Si une forme d’impunité sur les tournages semble avoir pris fin, plusieurs fois par semaine, le compte Instagram Paye ton tournage recense des propos misogynes entendus sur les plateaux. «Les comportements de gros lourds ne sont plus légion», affirme Blandine Lenoir, réalisatrice d’Aurore, un film avec Agnès Jaoui. Mélissa Petitjean, première femme à avoir reçu le César du meilleur son, en 2014, a observé l’apparition de remarques aussi désagréables que salutaires : «Je ne peux pas te mettre la main sur l’épaule, tu vas porter plainte.» «Ces petites phrases soulignent une prise de conscience des comportements problématiques», tente-t-elle de s’enthousiasmer.

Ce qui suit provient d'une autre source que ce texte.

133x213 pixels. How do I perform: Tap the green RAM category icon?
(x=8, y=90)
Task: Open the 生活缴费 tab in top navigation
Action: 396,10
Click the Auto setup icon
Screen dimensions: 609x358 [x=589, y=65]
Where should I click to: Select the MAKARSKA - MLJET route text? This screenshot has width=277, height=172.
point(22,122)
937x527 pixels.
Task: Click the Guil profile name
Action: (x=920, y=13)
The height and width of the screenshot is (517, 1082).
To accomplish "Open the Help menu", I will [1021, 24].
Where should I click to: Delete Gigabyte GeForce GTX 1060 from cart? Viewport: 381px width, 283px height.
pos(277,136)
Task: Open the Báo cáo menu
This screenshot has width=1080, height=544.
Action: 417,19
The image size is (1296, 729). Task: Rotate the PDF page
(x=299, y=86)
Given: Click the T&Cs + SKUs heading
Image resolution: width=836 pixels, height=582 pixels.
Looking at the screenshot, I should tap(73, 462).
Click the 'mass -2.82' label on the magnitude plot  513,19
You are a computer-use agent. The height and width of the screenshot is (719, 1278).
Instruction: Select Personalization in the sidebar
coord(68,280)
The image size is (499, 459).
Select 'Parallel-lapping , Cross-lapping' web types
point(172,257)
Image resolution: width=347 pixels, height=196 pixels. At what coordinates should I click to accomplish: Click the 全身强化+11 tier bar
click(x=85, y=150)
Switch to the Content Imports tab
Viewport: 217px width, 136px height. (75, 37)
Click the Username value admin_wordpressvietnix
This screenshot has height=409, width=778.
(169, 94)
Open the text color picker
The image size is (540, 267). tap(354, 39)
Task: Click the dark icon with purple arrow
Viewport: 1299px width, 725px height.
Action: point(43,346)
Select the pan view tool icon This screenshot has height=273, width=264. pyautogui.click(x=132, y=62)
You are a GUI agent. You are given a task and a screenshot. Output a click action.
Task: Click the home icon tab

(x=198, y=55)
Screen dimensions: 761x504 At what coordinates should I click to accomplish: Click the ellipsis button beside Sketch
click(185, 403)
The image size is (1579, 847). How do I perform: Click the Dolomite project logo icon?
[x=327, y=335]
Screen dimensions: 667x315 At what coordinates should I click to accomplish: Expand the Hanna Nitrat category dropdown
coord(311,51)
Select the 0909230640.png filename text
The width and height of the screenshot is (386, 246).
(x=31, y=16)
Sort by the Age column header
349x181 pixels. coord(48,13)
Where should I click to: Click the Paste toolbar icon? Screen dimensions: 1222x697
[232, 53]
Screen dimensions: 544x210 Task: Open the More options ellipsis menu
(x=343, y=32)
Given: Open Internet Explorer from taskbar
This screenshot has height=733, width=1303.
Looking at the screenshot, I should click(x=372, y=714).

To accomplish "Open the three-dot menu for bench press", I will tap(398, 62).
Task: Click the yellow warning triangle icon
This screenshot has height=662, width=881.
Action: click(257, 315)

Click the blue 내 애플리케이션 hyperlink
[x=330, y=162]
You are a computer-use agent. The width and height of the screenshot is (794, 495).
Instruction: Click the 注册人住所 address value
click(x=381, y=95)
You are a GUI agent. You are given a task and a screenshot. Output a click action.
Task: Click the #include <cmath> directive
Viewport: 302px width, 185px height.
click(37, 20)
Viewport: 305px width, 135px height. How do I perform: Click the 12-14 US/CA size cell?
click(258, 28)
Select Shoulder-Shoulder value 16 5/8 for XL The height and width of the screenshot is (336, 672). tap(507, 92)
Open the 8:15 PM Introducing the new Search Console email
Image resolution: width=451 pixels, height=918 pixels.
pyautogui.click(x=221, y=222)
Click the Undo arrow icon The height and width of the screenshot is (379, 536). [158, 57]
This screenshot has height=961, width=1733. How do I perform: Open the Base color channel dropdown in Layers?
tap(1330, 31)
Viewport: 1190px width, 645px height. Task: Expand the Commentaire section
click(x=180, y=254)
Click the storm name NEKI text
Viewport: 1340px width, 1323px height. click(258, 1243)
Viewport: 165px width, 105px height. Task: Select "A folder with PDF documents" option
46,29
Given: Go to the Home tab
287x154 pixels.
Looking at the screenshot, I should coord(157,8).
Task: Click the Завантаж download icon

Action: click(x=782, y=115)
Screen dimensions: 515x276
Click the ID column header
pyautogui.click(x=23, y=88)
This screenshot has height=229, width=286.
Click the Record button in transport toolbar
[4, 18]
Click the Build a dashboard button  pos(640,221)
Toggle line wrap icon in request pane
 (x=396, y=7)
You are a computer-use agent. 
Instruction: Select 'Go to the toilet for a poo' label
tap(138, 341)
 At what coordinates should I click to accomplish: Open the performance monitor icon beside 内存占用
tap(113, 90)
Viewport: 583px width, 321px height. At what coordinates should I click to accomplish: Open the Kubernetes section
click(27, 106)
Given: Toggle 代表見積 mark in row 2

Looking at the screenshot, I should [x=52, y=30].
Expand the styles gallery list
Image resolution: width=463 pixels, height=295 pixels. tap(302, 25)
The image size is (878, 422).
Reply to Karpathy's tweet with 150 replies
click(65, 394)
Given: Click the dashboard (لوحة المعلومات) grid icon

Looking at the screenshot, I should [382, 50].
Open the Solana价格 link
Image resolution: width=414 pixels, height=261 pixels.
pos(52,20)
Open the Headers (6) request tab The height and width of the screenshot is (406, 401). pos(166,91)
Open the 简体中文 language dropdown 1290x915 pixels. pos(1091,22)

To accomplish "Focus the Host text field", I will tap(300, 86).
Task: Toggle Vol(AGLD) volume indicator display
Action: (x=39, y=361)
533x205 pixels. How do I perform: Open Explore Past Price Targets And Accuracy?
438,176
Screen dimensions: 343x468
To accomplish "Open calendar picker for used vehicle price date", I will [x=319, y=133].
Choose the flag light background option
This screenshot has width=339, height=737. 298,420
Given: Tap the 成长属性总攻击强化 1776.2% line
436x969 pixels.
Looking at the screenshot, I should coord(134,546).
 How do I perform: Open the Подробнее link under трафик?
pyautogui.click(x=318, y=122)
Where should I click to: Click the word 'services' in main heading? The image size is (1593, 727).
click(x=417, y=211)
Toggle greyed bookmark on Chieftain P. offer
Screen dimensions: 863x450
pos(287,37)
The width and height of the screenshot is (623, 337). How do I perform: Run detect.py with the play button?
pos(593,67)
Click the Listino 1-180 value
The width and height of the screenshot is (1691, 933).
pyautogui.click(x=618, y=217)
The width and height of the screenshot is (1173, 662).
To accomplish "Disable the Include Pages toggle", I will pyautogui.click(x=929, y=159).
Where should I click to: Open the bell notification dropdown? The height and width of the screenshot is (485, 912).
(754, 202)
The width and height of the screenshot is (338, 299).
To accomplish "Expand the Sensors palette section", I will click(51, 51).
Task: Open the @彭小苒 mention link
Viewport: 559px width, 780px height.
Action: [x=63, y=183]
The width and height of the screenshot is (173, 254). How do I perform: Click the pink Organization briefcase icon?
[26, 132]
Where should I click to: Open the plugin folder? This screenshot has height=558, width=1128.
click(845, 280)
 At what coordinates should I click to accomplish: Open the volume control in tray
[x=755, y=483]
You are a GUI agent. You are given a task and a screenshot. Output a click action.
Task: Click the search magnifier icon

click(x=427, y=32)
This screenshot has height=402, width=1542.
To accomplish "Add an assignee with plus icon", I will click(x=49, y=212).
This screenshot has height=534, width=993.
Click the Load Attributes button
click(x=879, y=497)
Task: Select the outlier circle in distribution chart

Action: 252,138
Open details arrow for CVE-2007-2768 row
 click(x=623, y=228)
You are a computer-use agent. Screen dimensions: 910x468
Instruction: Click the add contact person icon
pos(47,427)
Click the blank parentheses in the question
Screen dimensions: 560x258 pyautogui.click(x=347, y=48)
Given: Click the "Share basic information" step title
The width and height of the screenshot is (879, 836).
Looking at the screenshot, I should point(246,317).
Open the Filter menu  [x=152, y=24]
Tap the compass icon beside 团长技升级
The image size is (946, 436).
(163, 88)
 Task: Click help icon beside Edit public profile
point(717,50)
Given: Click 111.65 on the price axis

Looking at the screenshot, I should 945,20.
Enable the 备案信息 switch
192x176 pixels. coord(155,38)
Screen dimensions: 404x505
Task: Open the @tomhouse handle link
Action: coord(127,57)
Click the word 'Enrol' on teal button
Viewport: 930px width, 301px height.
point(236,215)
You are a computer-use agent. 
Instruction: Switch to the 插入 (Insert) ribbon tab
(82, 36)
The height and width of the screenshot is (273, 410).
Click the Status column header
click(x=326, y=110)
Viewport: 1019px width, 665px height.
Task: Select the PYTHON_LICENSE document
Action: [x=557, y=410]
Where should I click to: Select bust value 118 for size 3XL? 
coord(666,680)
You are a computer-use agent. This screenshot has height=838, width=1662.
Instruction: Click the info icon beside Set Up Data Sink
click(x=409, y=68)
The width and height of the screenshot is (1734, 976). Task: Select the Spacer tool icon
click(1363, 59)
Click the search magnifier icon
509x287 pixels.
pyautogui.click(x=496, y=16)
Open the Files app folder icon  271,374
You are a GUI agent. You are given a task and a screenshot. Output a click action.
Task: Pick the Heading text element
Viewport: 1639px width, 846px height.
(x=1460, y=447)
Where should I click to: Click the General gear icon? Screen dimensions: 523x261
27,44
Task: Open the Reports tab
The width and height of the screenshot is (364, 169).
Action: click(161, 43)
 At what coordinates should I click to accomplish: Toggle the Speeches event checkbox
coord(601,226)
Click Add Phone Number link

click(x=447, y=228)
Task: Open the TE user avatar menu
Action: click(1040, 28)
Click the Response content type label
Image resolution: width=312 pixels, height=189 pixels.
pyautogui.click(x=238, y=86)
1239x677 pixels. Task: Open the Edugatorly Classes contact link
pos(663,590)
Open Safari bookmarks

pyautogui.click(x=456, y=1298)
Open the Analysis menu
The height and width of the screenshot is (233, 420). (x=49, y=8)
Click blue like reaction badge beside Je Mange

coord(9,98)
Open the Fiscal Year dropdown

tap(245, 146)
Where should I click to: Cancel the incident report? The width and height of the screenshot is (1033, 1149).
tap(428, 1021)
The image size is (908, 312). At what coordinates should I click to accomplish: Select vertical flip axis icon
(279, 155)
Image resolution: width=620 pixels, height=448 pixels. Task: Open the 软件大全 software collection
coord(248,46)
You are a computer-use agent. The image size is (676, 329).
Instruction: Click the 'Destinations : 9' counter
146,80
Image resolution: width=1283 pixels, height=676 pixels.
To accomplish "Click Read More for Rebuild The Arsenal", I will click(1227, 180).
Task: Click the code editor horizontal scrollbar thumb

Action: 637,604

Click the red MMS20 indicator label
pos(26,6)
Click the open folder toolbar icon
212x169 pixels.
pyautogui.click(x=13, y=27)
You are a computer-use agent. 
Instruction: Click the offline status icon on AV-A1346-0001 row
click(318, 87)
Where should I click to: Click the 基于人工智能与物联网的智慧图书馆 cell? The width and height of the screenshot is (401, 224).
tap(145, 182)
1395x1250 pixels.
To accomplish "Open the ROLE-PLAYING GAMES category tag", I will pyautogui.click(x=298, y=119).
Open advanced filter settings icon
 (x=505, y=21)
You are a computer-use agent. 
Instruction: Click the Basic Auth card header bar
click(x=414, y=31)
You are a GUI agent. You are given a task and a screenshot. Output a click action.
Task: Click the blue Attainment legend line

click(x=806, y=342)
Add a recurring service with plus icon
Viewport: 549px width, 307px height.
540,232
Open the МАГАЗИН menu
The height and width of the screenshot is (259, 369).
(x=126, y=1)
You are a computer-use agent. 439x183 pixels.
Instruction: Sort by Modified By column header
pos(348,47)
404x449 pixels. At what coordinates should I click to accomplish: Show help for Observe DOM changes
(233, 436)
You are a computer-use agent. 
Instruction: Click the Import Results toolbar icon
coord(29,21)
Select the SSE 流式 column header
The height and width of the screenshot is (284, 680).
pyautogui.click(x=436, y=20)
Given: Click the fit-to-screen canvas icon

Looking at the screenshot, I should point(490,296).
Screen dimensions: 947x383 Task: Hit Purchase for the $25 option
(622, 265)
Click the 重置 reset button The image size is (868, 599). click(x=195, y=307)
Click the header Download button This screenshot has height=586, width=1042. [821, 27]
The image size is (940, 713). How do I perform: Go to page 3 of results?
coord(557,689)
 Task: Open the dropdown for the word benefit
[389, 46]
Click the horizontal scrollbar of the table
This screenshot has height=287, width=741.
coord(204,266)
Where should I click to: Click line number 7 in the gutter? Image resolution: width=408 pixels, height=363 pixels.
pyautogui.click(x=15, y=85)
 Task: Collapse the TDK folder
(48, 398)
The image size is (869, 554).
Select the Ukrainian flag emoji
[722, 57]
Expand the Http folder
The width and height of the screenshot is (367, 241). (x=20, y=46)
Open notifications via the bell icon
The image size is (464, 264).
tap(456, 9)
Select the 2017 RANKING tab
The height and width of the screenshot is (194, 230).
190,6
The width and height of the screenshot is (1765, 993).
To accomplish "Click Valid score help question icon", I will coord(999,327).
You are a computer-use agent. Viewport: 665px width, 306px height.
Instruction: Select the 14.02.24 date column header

«Avant, quand je parlais féminisme, tout le monde bâillait. Maintenant, les jeunes ont changé de carte mentale » – Agnès Jaoui, réalisatrice
Si #metoo a eu un impact sur la façon dont les œuvres sont produites, qu’en est-il du contenu des films eux-mêmes ? «Je dois bien admettre que, si on n’y prêtait pas attention, ce serait la prédominance du mâle alpha», tempère David Grumbach, distributeur de Bac Films. «Je programme un film quand je crois en son potentiel commercial, mais pas parce qu’il est féministe, car il peut être mauvais», insiste David Baudry, directeur de la programmation du groupe CGR Cinémas, l’un des plus gros exploitants de salles en France, qui a signé la charte du Collectif 50/50 pour plus d’inclusion et de diversité dans le cinéma.
Les choses ont pourtant commencé à changer. A l’époque de son film féministe Zouzou, en 2014, «personne n’était venu à la projection presse, la société n’était pas prête», commente Blandine Lenoir, qui termine un film sur le Mouvement pour la liberté de l’avortement et de la contraception. «Désormais, j’ai le sentiment qu’une place m’est laissée», résume la réalisatrice, qui dit être passée du statut de «la féministe qui emmerde tout le monde à la ...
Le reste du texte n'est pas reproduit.